As Doenças Periodontais são doenças inflamatórias que afectam os tecidos de suporte dos dentes: gengiva, osso, ligamento periodontal e cemento. São doenças complexas cuja causa principal é a acumulação de bactérias junto à margem da gengiva de um dente.

Este agregado de bactérias, que constantemente se deposita sobre os dentes, denomina-se placa bacteriana. Quando não é convenientemente removida remineraliza e forma o tártaro.

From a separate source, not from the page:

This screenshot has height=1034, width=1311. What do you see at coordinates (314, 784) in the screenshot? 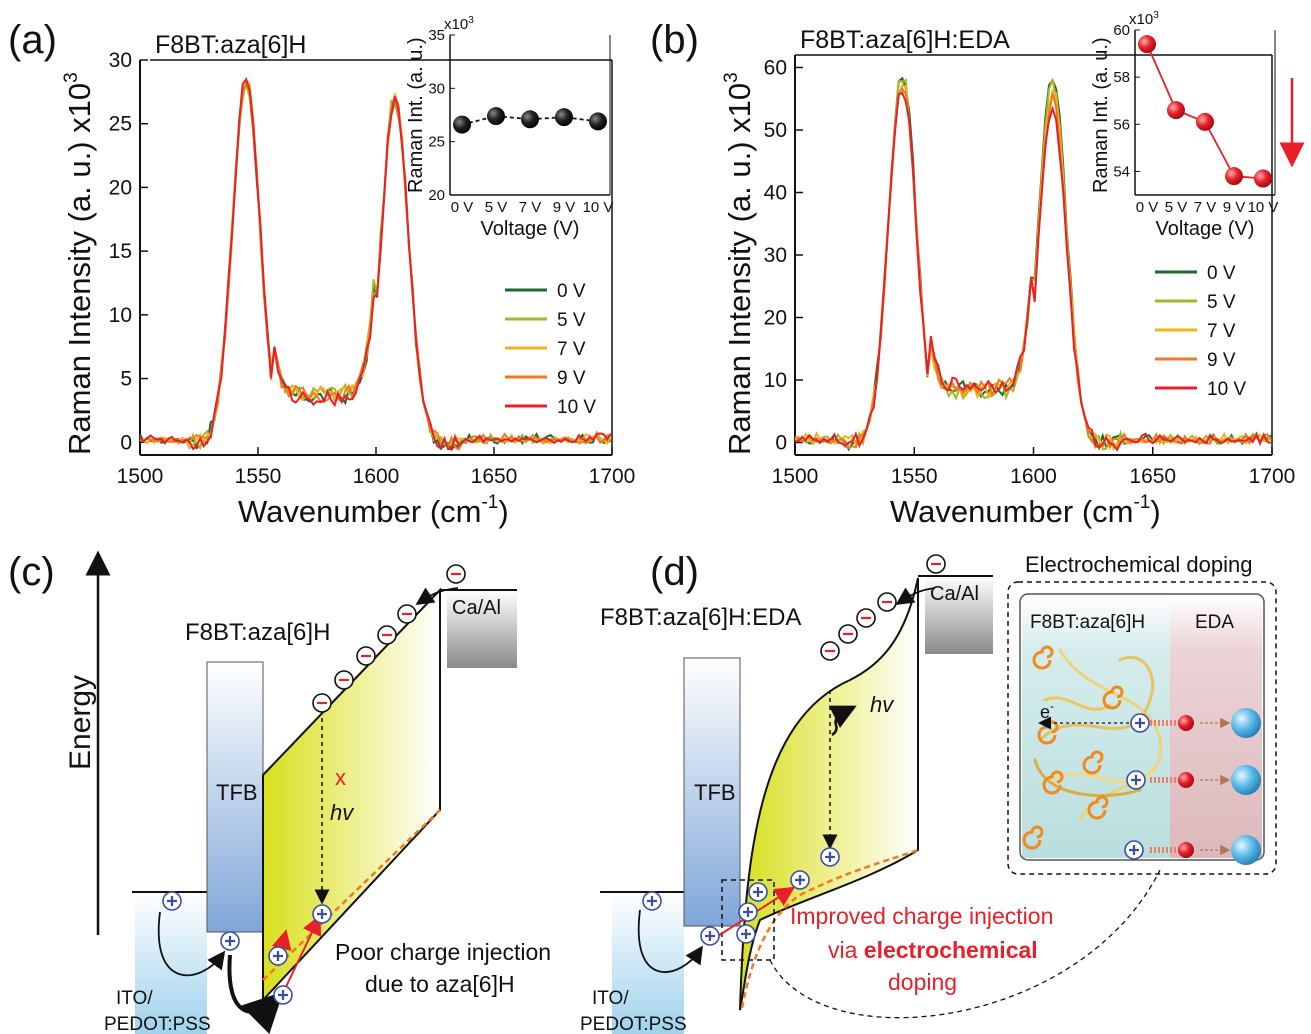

O tártaro, dificulta a eliminação da placa bacteriana na escovagem e, como tal, deve ser removido de forma a garantir a manutenção da saúde periodontal.

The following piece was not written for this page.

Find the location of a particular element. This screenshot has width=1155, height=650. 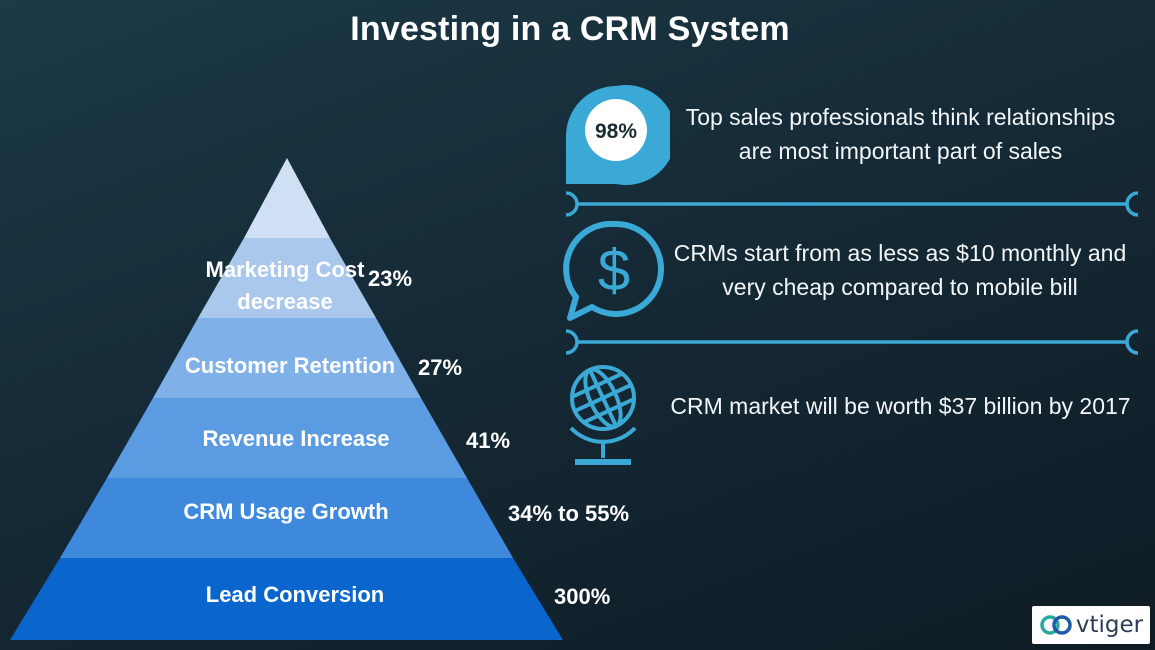

pyramid-tier-usage is located at coordinates (286, 518).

O tempo médio para a formação de tártaro sobre a coroa dos dentes é de 2 semanas.

Existem dois tipos principais de Doenças Periodontais: a Gengivite e a Periodontite.

A nível mundial estima-se que 8 em cada 10 pessoas com idades a partir dos 35 anos sofra de algum tipo de doença periodontal.

A Gengivite é uma condição reversível e consiste na inflamação superficial da gengiva. Os sintomas mais frequentes são hemorragia espontânea ou durante a escovagem (menos evidente nos fumadores), gengivas vermelhas e edemaciadas e, por vezes, mau hálito.

A Periodontite, é a progressão de uma gengivite não tratada num indivíduo susceptível. As reacções inflamatória e imunitária desencadeadas pela presença contínua de placa bacteriana provocam danos irreversíveis no osso, ligamento periodontal e cemento.

Alguns factores de risco que favorecem a progressão da periodontite são: fraca higiene oral, susceptibilidade genética, obesidade, stress, tabagismo (risco elevado), doenças sistémicas como a diabetes e a osteoporose, HIV, e fármacos que induzem o aumento do volume das gengivas ou a resposta inflamatória gengival.

A periodontite tem repercussões orais e sistémicas

Na boca a periodontite pode ter como consequências: retracção das gengivas com exposição da raíz do dente, dentes “mais compridos” e com espaços negros entre eles, hipersensibilidade (dor ao frio), alteração da posição dentária, mobilidade e nos casos mais extremos, perda dentária. Para além de problemas estéticos também pode gerar problemas funcionais, como dificuldade em mastigar e falar.

A nível sistémico (saúde geral) pode estar associada a doenças cardiovasculares, cancro gastrointestinal e colorectal, infecções respiratórias, doença hepática crónica, artrite reumatoide, diabetes e complicações durante a gravidez.

A prevenção passa pela adopção de hábitos diários de higiene oral, visitas regulares ao médico dentista e controlo dos factores de risco.

  • Escovar os dentes, pelo menos, 2x/dia;

  • Limpar os espaços entre os dentes com fio dentário e/ou escovilhões, pelo menos 1x/dia, antes da escovagem;

  • Agendar uma consulta de avaliação periodontal;

  • Pedir aconselhamento sobre o tipo de escova (manual ou eléctrica), a técnica de escovagem ideal e a selecção dos meios auxiliares de higiene oral: fio dentário, escovilhões e, por exemplo, escova unitufo;

  • Coordenação entre as especialidades de medicina geral e a medicina dentária de forma a controlar os factores de risco que propiciam a progressão de periodontite, como por exemplo a cessação tabágica, controlo do stress, manutenção de uma dieta equilibrada, hábitos de exercício físico regular, entre outros.